The Rediscovery of Western Science and Technology and the Definition of Chinese Foreign Policy, 1972–1982

James Zheng Gao, Christopher Newport University

This paper examines China’s rediscovery of Western science and technology (S&T) and its impact on foreign policy making between 1972 and 1982, an important decade of dramatic change in China’s relation to the outside world.

From an early contact with the West in the eighteenth century, China exposed itself to Western learning. In the nineteenth century, many of the first Qing diplomats were enthusiasts for Western S&T. Nevertheless, in the Beijing-Moscow "honeymoon" of the 1950s, Western scientific scholarship was ignored or suppressed because of myth of Soviet scientific supremacy.
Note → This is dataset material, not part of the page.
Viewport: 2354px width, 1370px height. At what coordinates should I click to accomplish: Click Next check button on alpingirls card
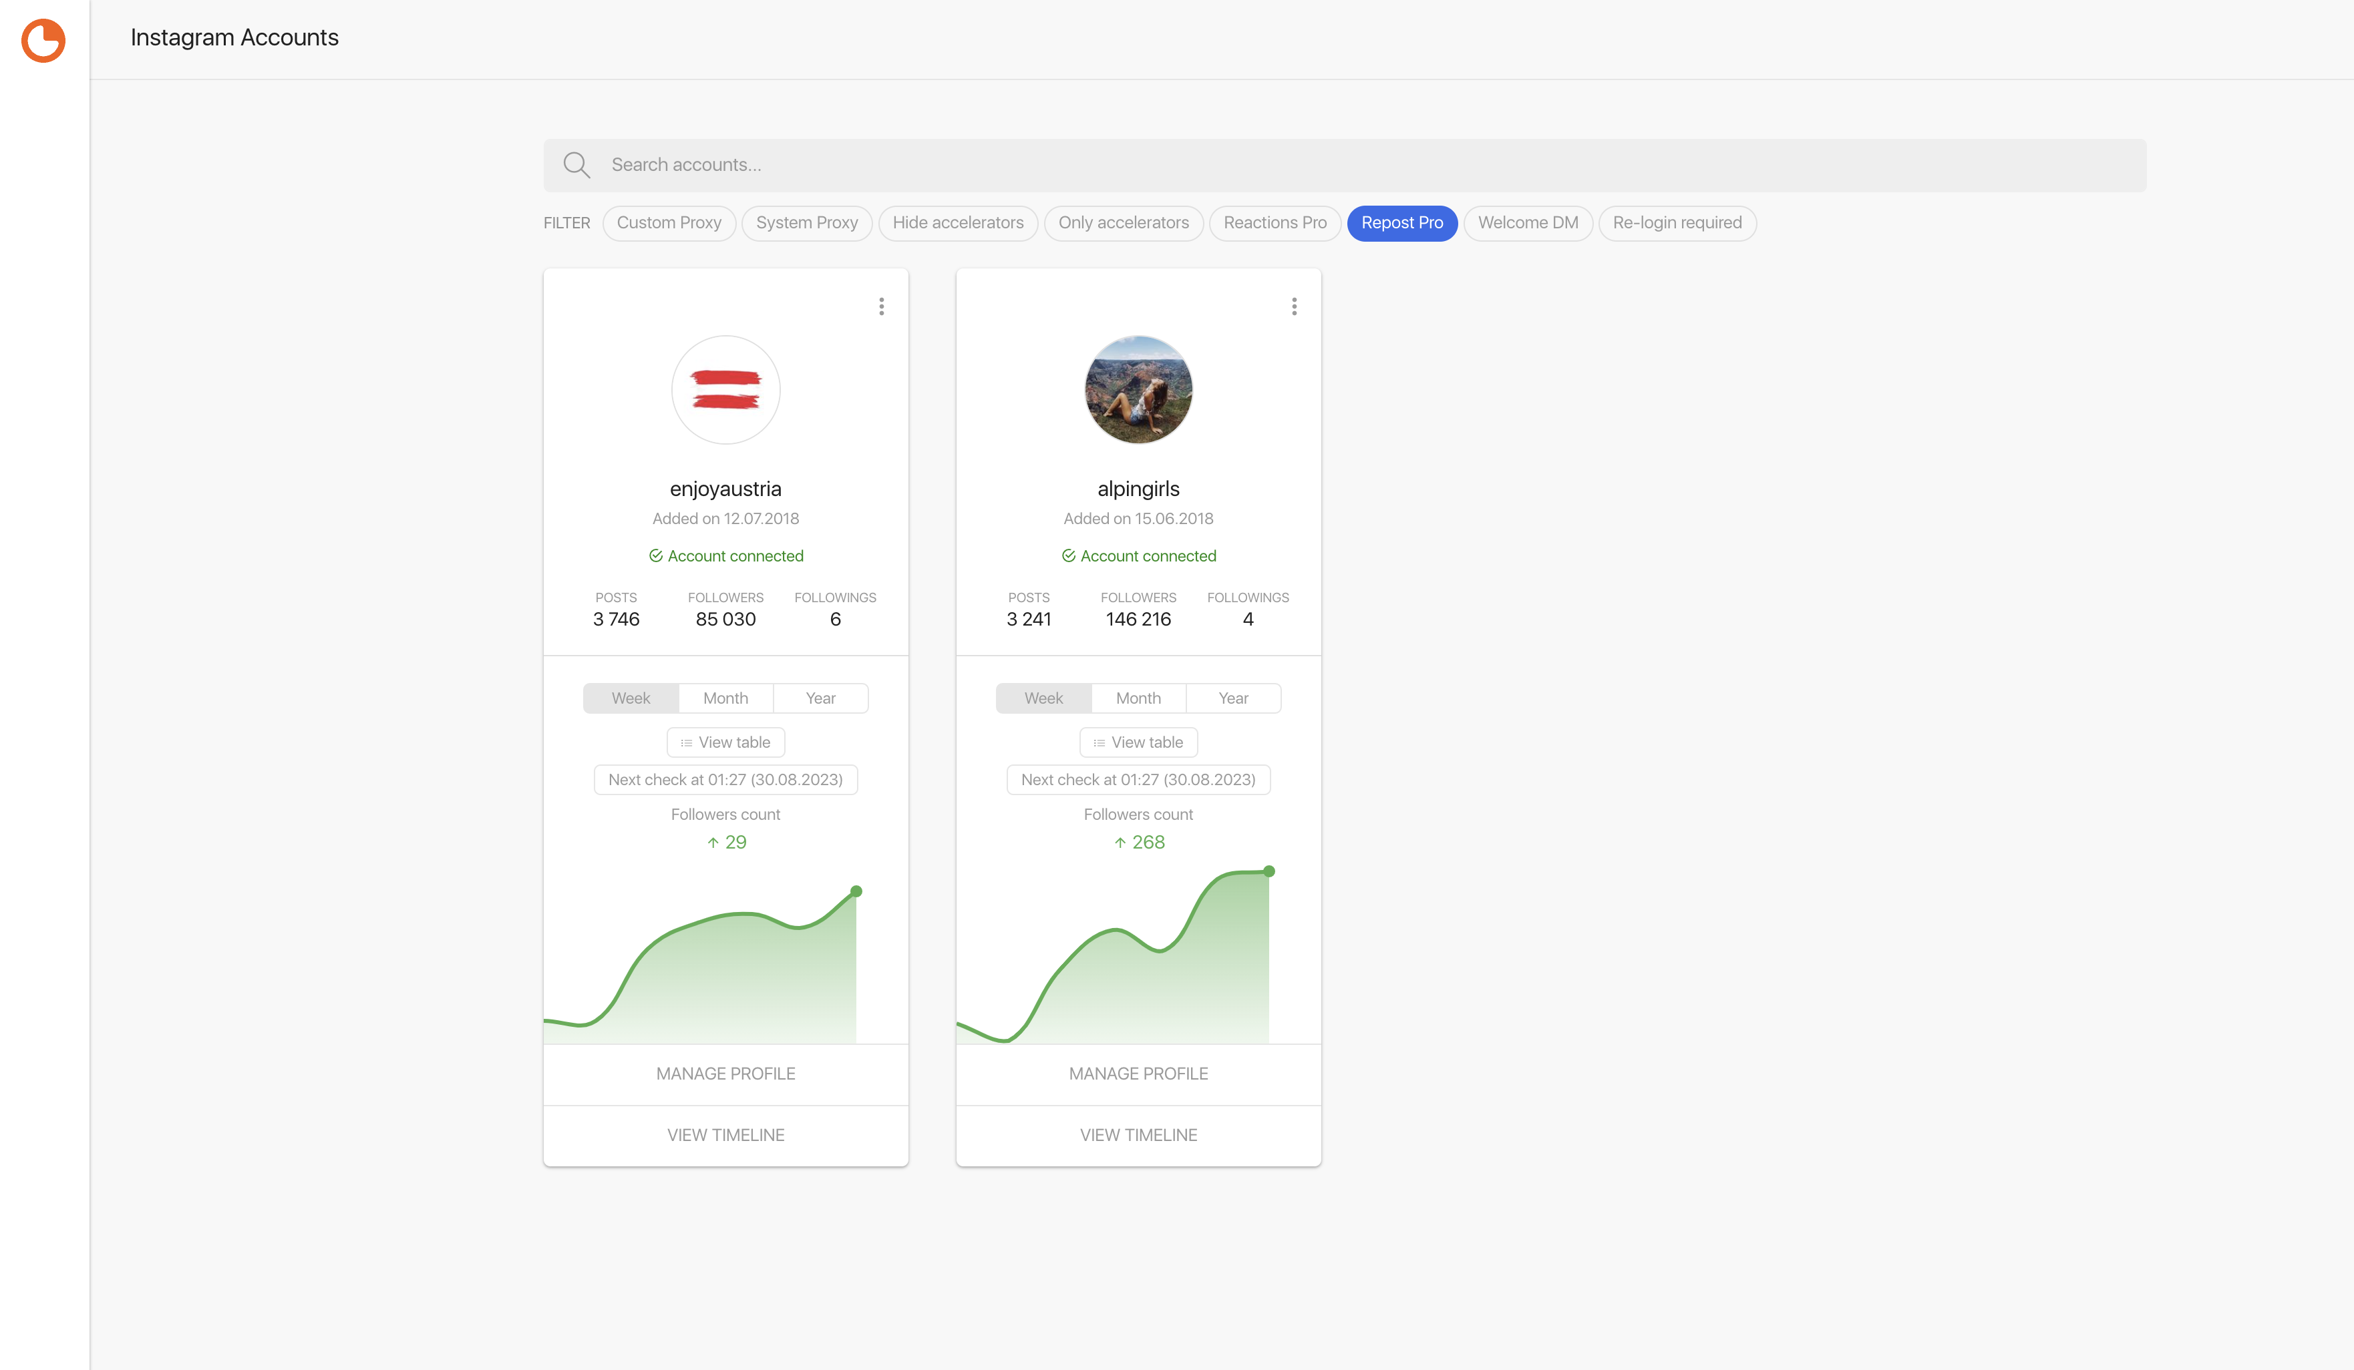click(x=1138, y=780)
The rediscovery of Western S&T as part of reestablishing relations with the United States after 1972 triggered a broad questioning of past foreign policy. During this process, Chinese leaders expressed their concern about the implications of Western S&T for the country’s security. China’s technocratic approach to modernization defined contacts with the international scientific community as a government responsibility, reflecting its permanent concern for state control of selective technological borrowing from the West in favor of authoritarian politics. However, the liberalizing impact of Western S&T on China provoked conflicts which went beyond scientific spheres to the political arena, creating Chinese scientific dissent. My research reveals that although the government tried to restrict Western influence, China’s S&T policy in the 1980s aggravated its dependency on Western S&T in modernization programs and China had no alternative but continue the "open-door" policy.